Sedangkan kandidat lainnya Bustami Zainudin memperoleh 21 suara, Yorrys Raweyai 19 suara dan Abdullah Puteh 14 suara. Sementara terdapat 2 suara tidak sah dan 1 abstain.
Sebelumnya Fadel Muhammad dalam sidang tersebut menolak atas mosi tidak percaya tersebut. Fadel merasa dirinya tidak berbuat hal-hal yang melanggar.
"Untuk itu saya akan melakukan upaya hukum atas keputusan tersebut. Upaya hukum secara internal dengan melapor ke BK. Upaya dari luar, saya akan membuat somasi terhadap Ketua, pimpinan dan para anggota DPD RI yang menandatangani. Saya menganggap langkah itu tidak sesuai tata tertib dan tidak ada dalam aturan di DPD, untuk itu saya akan menuntut somasi sebesar Rp 100 miliar yang ditanggung oleh DPD RI," papar dia.
Langkah selanjutnya, Fadel dan tim hukum juga akan melaporkan ke polisi atas pencemaran nama baik.
"Ketiga karena sudah ditetapkan dan diketok palu dalam Sidang Paripurna oleh Ketua DPD RI, maka kami akan ajukan hal ini ke PTUN. Yang terakhir kami akan mengajukan perdata dengan penetapan ganti rugi," tuturnya.
Advertisement
Kinerja DPD Disorot
Peneliti Forum Masyarakat Peduli Parlemen Indonesia (Formappi) Lucius Karus menyatakan, masyarakat ingin melihat kerja kongkret dari Dewan Perwakilan Daerah Republik Indonesia (DPD RI). Sebab, selama ini lembaga tersebut lebih dikenal hanya perebutan kekuasaan untuk kepentingan kelompok tertentu.

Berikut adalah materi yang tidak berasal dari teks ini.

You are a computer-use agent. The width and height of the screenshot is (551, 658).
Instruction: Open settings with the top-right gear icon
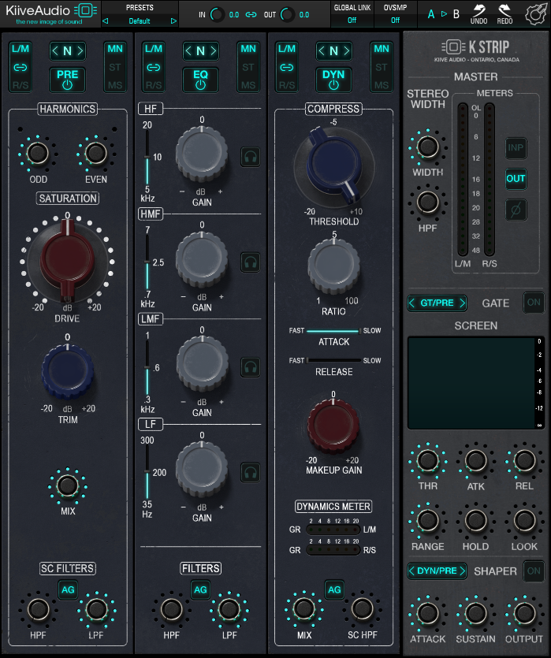tap(534, 13)
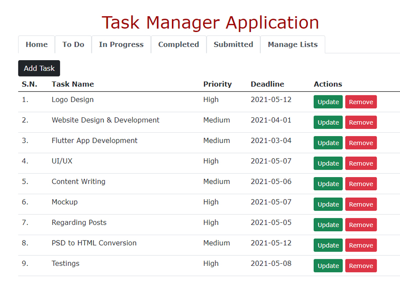Click the Deadline column header
This screenshot has height=294, width=400.
tap(267, 84)
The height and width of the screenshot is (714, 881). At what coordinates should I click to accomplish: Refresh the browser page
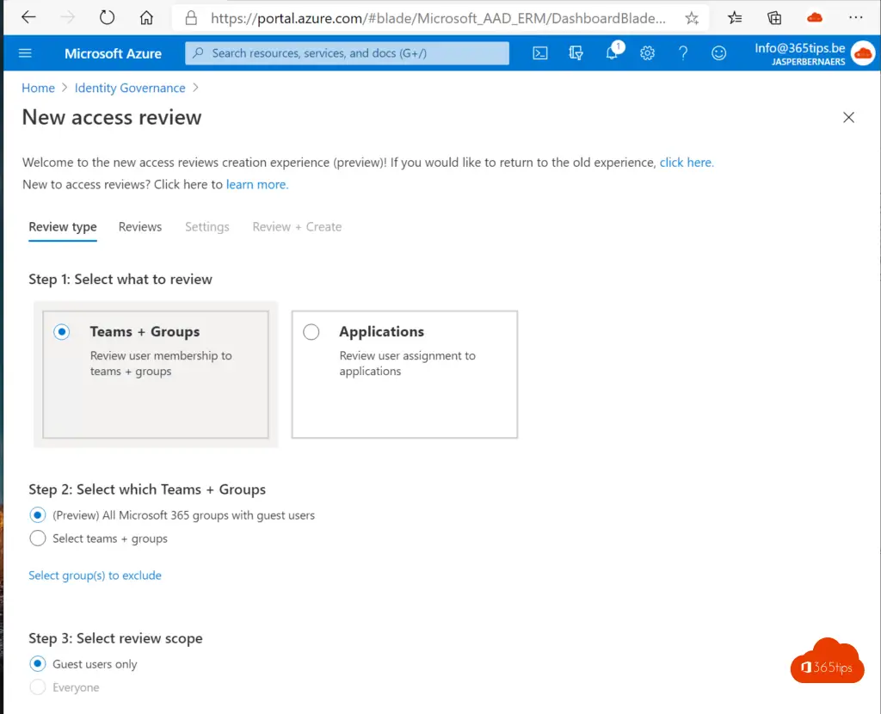[x=107, y=17]
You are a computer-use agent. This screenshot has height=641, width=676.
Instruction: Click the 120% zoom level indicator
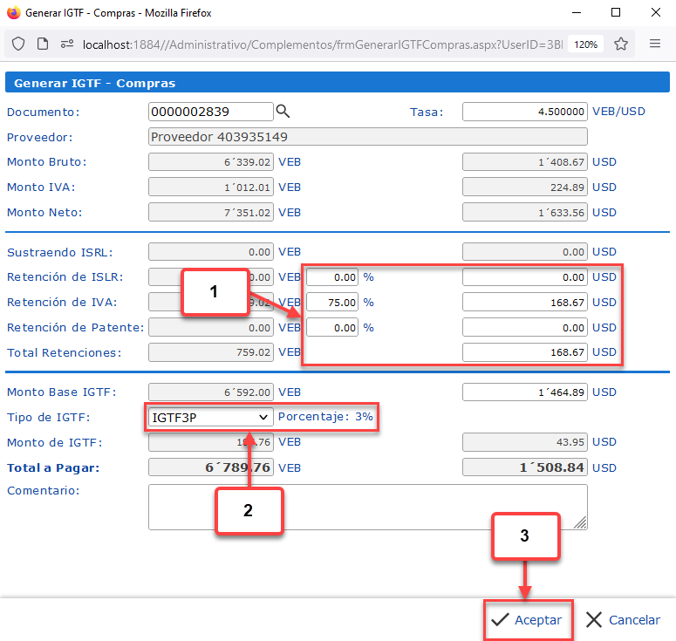click(x=585, y=44)
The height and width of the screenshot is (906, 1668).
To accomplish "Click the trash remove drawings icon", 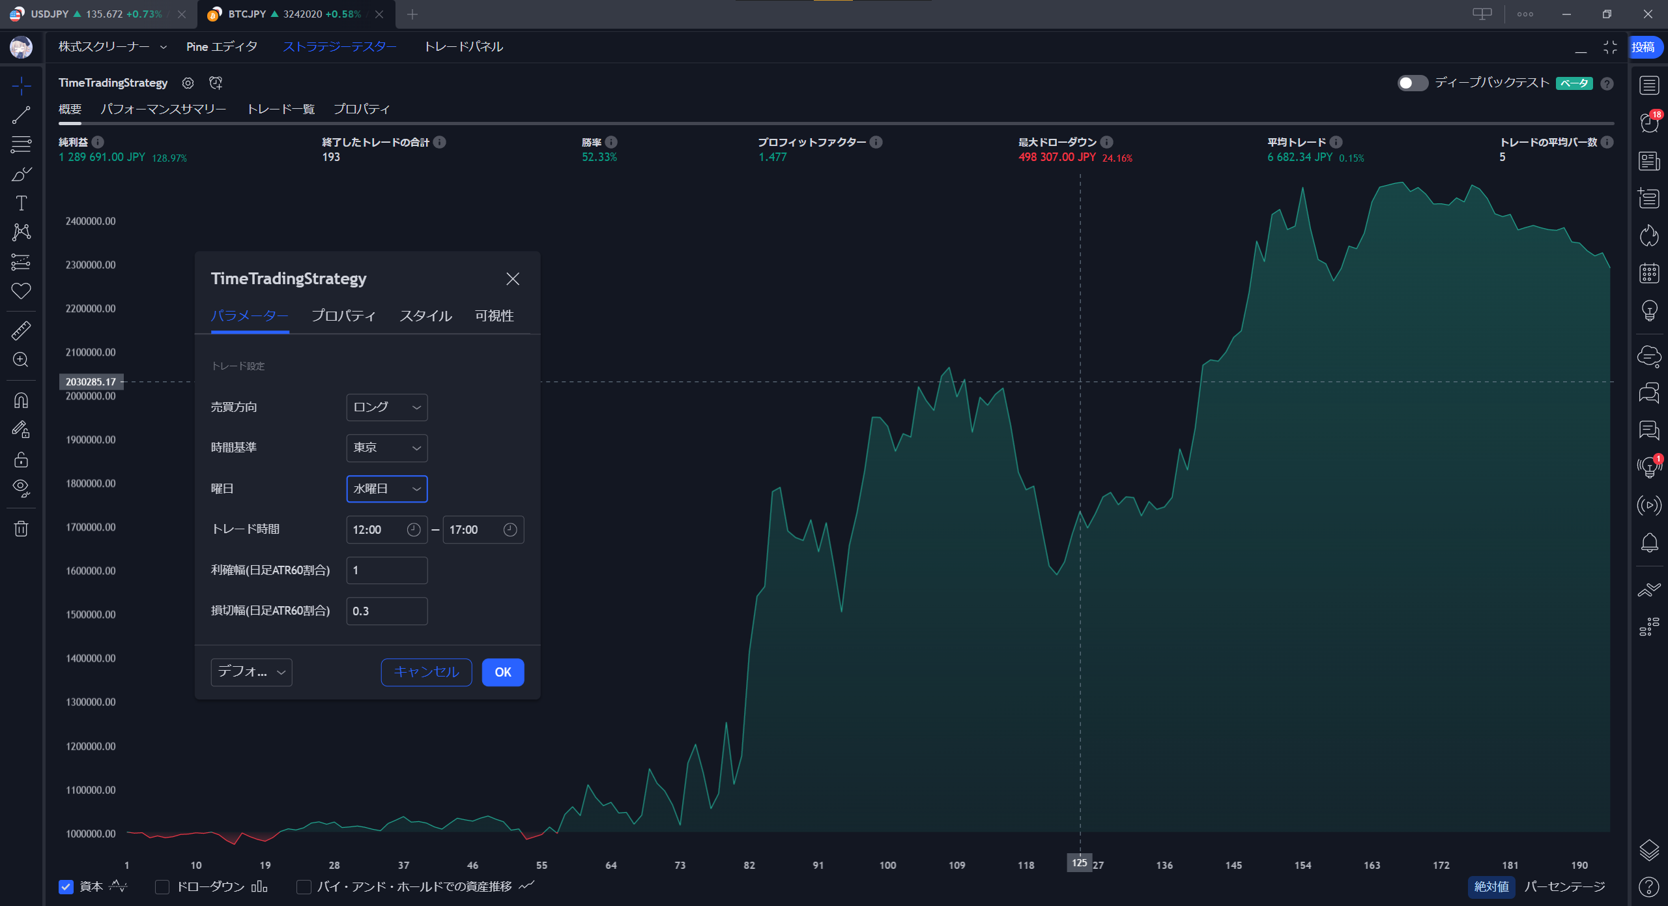I will pos(21,528).
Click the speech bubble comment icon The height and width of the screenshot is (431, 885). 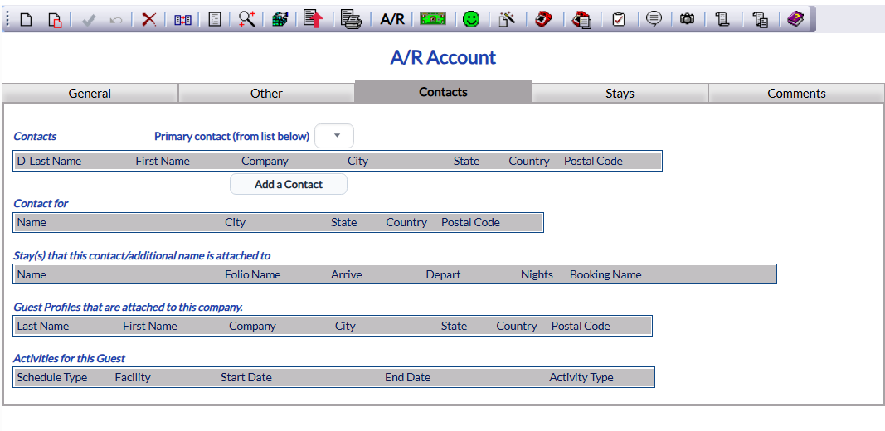click(654, 19)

"Harusnya DPD bisa menunjukkan kerjanya dengan menjadi orang pertama yang menyampaikan aspirasi masyarakat daerah kepada Pemerintah Pusat di forum resmi," saran Lucius dalam keterangannya, Selasa 16 Agustus 2022.
Namun, Lucius memahami kewenangan yang selama ini dimiliki DPD tidak tuntas dalam konstitusi di Indonesia. Tapi, lembaga tersebut mempunyai anggaran dan infrastruktur yang memadai untuk kerja sehingga masih bisa menunjukkan kinerja di tengah kewenangan yang terbatas.

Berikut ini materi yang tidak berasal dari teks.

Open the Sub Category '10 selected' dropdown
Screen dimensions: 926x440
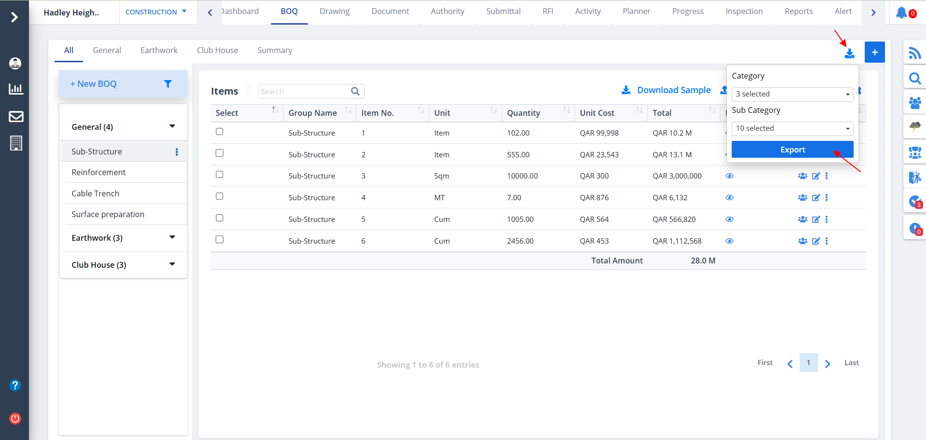(x=792, y=128)
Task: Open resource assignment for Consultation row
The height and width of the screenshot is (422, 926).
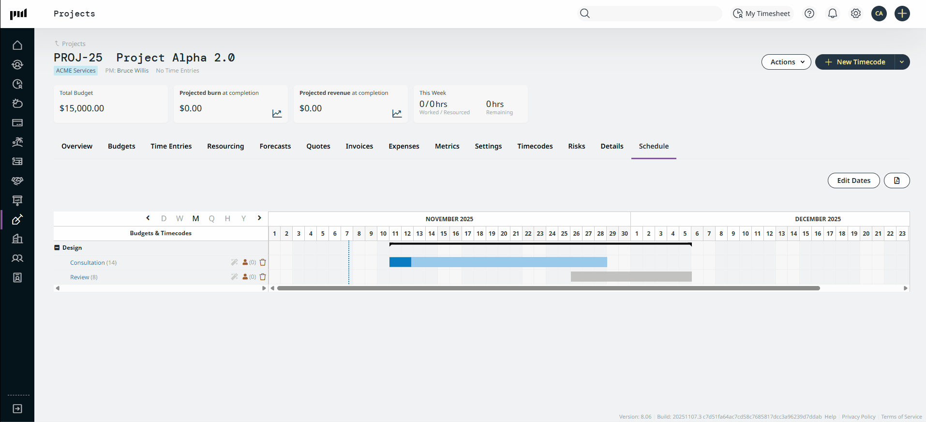Action: pos(246,262)
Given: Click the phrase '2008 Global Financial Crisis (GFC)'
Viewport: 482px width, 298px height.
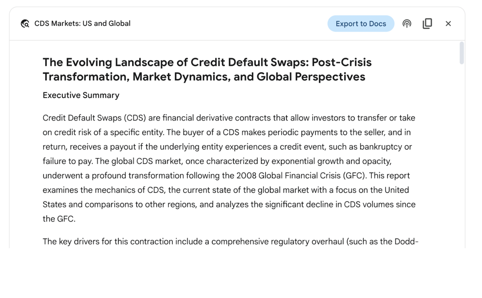Looking at the screenshot, I should pos(301,176).
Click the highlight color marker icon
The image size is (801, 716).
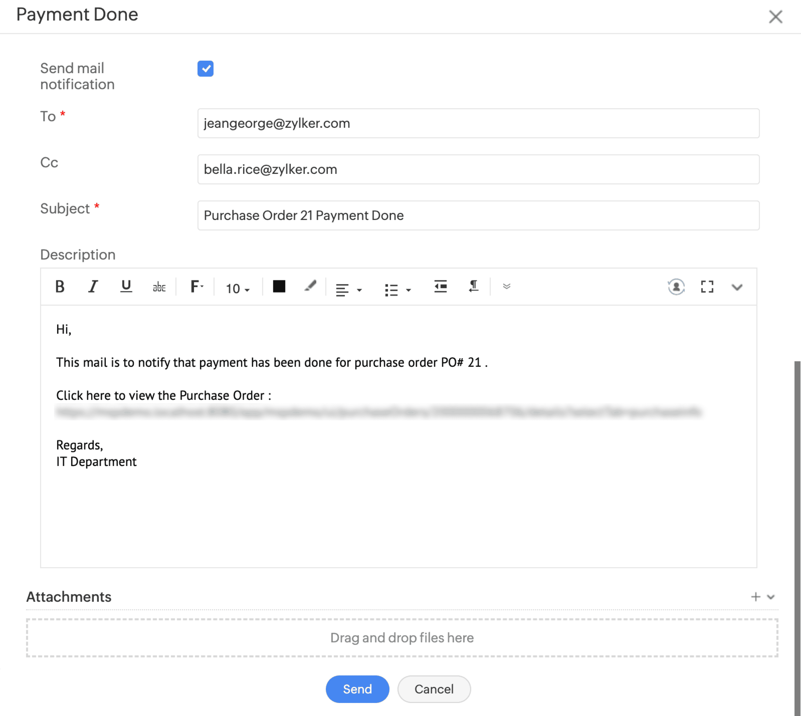311,286
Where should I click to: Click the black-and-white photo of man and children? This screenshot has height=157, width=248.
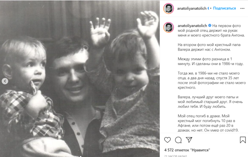[80, 79]
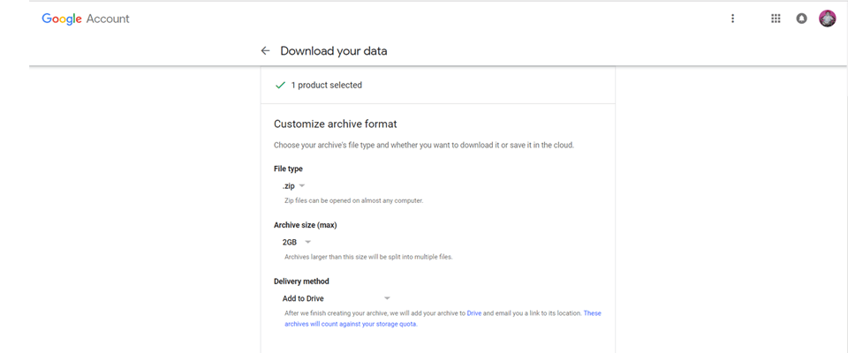Click the Delivery method label
This screenshot has height=353, width=848.
tap(301, 282)
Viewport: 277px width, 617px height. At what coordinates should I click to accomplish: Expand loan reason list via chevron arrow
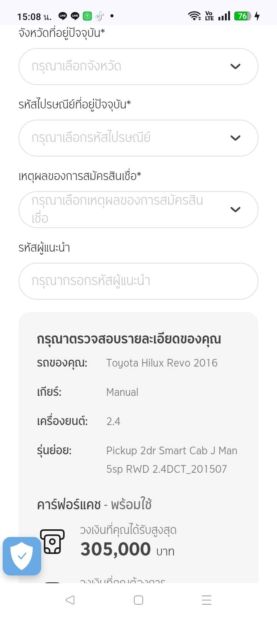click(x=235, y=210)
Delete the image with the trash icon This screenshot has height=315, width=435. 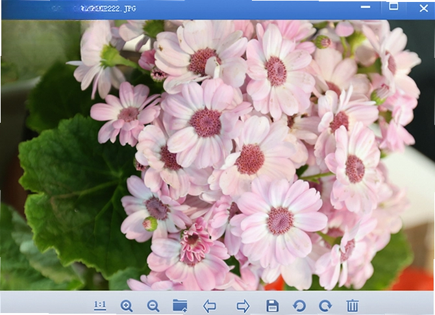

"Jadi banyak jalan yang bisa dilakukan anggota DPD untuk menunjukkan kinerjanya. Yang penting tetap konsisten dalam memperjuangkan aspirasi masyarakat di daerah," tegas Lucius.
Selain itu, Lucius mengingatkan jangan jadikan lembaga DPD sebagai tempat persinggahan politik termasuk ingin mencalonkan diri sebagai calon Presiden atau wakil Presiden.

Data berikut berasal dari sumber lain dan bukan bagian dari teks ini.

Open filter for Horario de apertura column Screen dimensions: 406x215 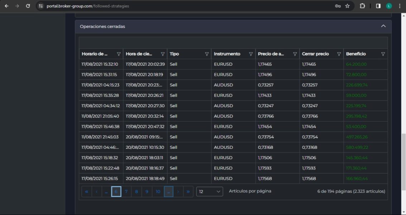click(119, 54)
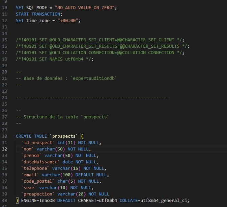Click the prospection column name
227x207 pixels.
[x=38, y=194]
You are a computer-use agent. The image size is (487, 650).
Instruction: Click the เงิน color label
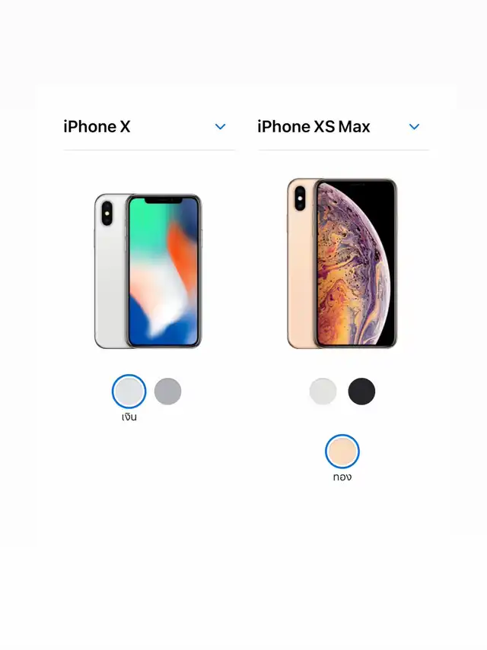point(129,417)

"Keinginan politik itu yang menjadikan lembaga DPD tidak jelas dan tidak terlihat manfaatnya lagi di mata rakyat," kritiknya.
Kendati demikian, Lucius menghargai setiap keinginan Ketua DPD bila ingin menjadi calon presiden. Tapi jangan karena punya jabatan tinggi terus semua keinginan menjadi mungkin.
"Ini sama saja dengan mimpi di siang bolong karena tidak paham dengan Undang-Undang Pemilu," kritiknya.
Lebih baik saran Lucius bila Ketua DPD ingin menjadi calon presiden atau wakil presiden untuk bergabung ke dalam partai politik yang ada karena hal itu sesuai dengan amanah Undang-Undang Pemilu.